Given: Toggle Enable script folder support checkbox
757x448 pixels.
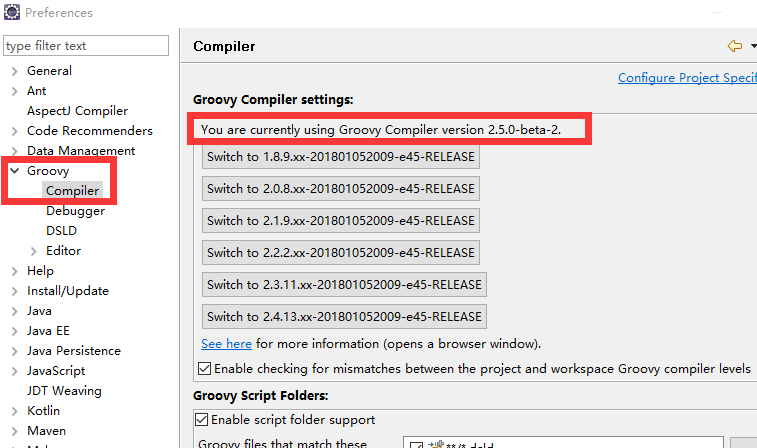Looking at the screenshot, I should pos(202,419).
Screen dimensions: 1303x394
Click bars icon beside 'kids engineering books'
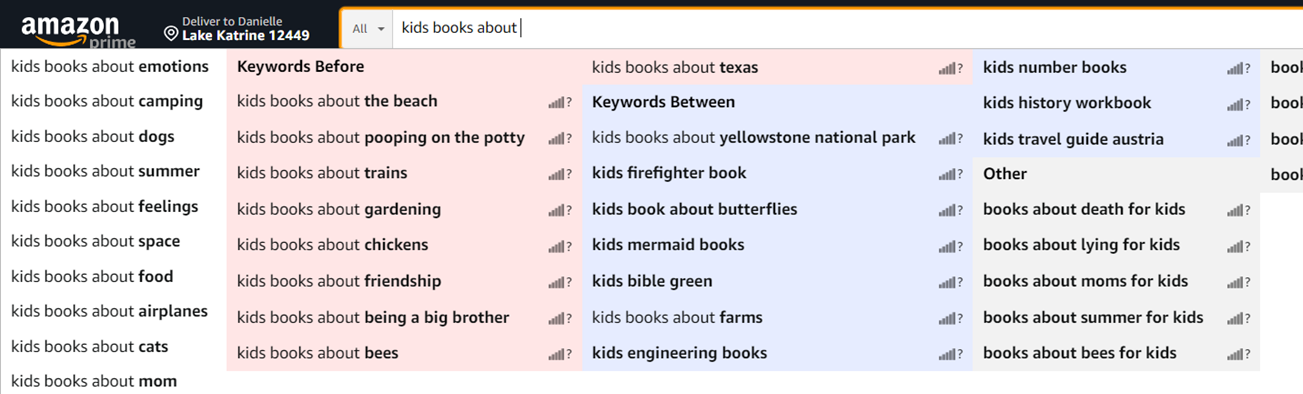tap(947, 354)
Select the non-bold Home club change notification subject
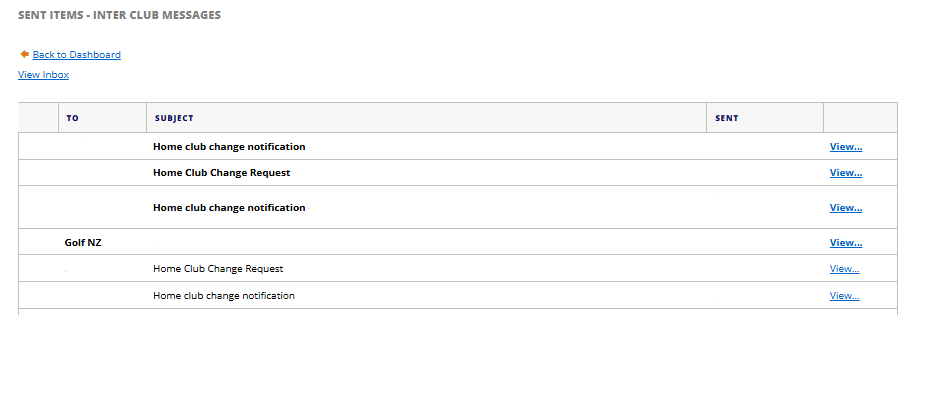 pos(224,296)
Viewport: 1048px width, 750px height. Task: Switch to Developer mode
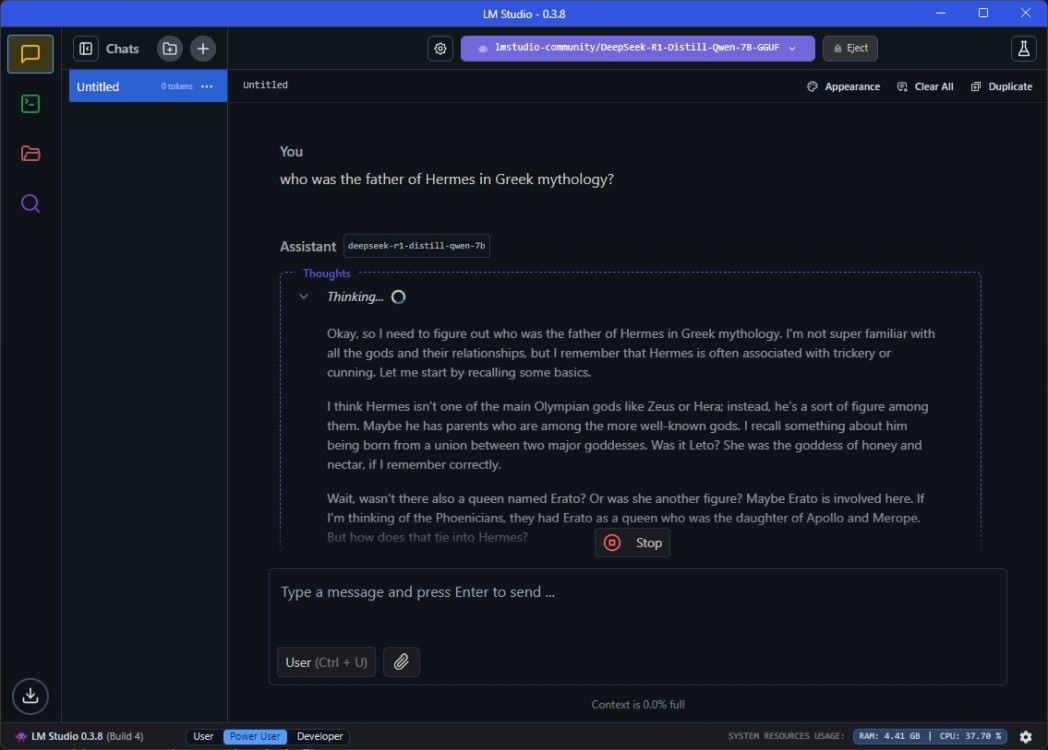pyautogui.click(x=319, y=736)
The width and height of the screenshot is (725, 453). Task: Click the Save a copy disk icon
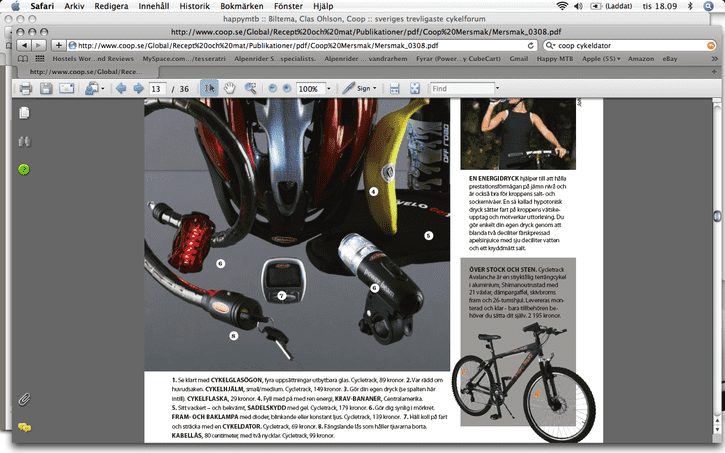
· · · ·
> [What this task involves]
Convert the records above into a JSON list of strings, one string per line, skipping any blank lines and leaving out the pictures.

> [Exercise solution]
[
  "Given: Toggle Enable script folder support checkbox",
  "757x448 pixels.",
  "Looking at the screenshot, I should pos(202,419).",
  "Screen dimensions: 1303x394",
  "Click bars icon beside 'kids engineering books'",
  "tap(947, 354)",
  "Select the non-bold Home club change notification subject",
  " pos(224,296)",
  "Viewport: 1048px width, 750px height. Task: Switch to Developer mode",
  "pyautogui.click(x=319, y=736)",
  "The width and height of the screenshot is (725, 453). Task: Click the Save a copy disk icon"
]